### [What you are asked to do]
Extend the appellate opinion on the Karupaiyan automobile-accident appeal below, starting right after its final sentence.

March 28, 2012
PALANI KARUPAIYAN AND RAMYA PALANI, PLAINTIFFS-APPELLANTS,
LOUISE SIANO AND JAMES SIANO, DEFENDANTS-RESPONDENTS.
On appeal from the Superior Court of New Jersey, Law Division, Middlesex County, Docket No. L-8863-07.
NOT FOR PUBLICATION WITHOUT THE APPROVAL OF THE APPELLATE DIVISION
Submitted March 20, 2012
Before Judges Fisher and Baxter.
Plaintiff Palani Karupaiyan filed this action,*fn1 alleging he was injured as the result of an accident, on September 7, 2006, involving defendant Louise Siano's automobile. Prior to trial -- in light of representations made by Louise Siano in discovery that her vehicle was being operated on the date in question by her son -- plaintiff was granted leave to join James Siano as a defendant. Following that, summary judgment was granted in favor of defendant Louise Siano.
The action against defendant James Siano was later tried to a jury, which determined that plaintiff failed to prove he sustained an injury that was proximately caused by the September 7, 2006 accident. Plaintiff unsuccessfully moved for a new trial and his attorney successfully moved to be relieved as counsel.
Plaintiff appeals, arguing in a pro se brief, that (1) the trial judge erred in denying his motion for a new trial because there was medical evidence to support plaintiff's claim that his injuries were proximately caused by the accident; (2) the verdict was based on "fraudulent" testimony regarding the identity of the Siano vehicle's operator; (3) the trial judge erred when he found a lack of nexus between plaintiff's claim for lost wages and the accident and, therefore, mistakenly excluded the alleged lost wages as an element of plaintiff's damages; (4) plaintiff was prejudiced by the absence of an interpreter during a portion of defendant James Siano's direct testimony; (5) the trial judge erred in admitting a black-and- white photograph of the Siano vehicle as it appeared after the accident; and (6) the motion judge erred in entering summary judgment in favor of defendant Louise Siano. We find no merit in these arguments.
In rejecting plaintiff's first point, we discern from the pro se brief that plaintiff's consternation stems from the fact that defendant James Siano admitted liability but the jury nevertheless determined that any injuries were not proximately caused by his negligence. Plaintiff's claim that the back pain to which he testified, and the bulging discs to which his expert testified, were caused by the accident were disputed by defendant, who offered medical testimony that plaintiff's condition was not caused by the accident but was degenerative and the result of the aging process. The jury was free to decide these disputed issues based upon evidence it found credible and persuasive. Our role is not to second guess the resolution of such disputed matters by the factfinder. See, e.g., Carrino v. Novotny, 78 N.J. 355, 365-66 (1979).

### [Data below]
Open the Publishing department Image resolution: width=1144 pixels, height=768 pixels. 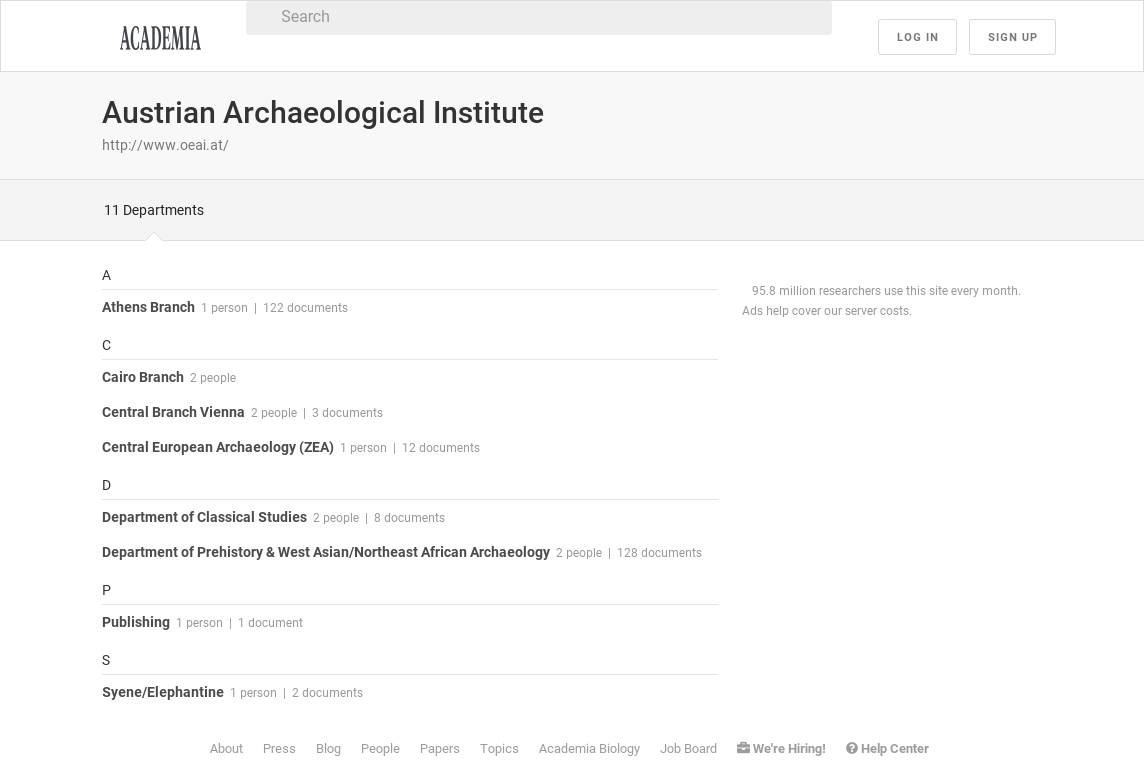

### [Exercise result]
In his fourth point, plaintiff argues he was prejudiced by the absence of the interpreter that either he, his wife, or both, required to understand what was being said in the courtroom. We reject this because, as best as can be determined from the transcript, the absence of the interpreter was not mentioned by anyone but the judge shortly after the commencement of the direct examination of defendant James Siano.*fn2 Plaintiff's counsel did not object to the continuation of the proceedings in the interpreter's absence and plaintiff has failed to demonstrate that any testimony taken before the interpreter arrived was so essential that fundamental fairness warranted the granting of relief as a result of the oversight. In short, it was incumbent on plaintiff to bring this circumstance to the trial judge's attention as it occurred and his failure to do so precludes him from arguing a deprivation of any rights that may have been infringed at this late date. R. 2:10-2.
Plaintiff's sixth argument is that the motion judge erred in granting summary judgment in favor of defendant Louise Siano. Plaintiff did not oppose that motion and, therefore, may not now be heard to quarrel with the entry of that order. See Infante v. Gottesman, 233 N.J. Super. 310, 318-19 (App. Div. 1989).
All plaintiffs' arguments are of insufficient merit to warrant any further discussion. R. 2:11-3(e)(1)(E).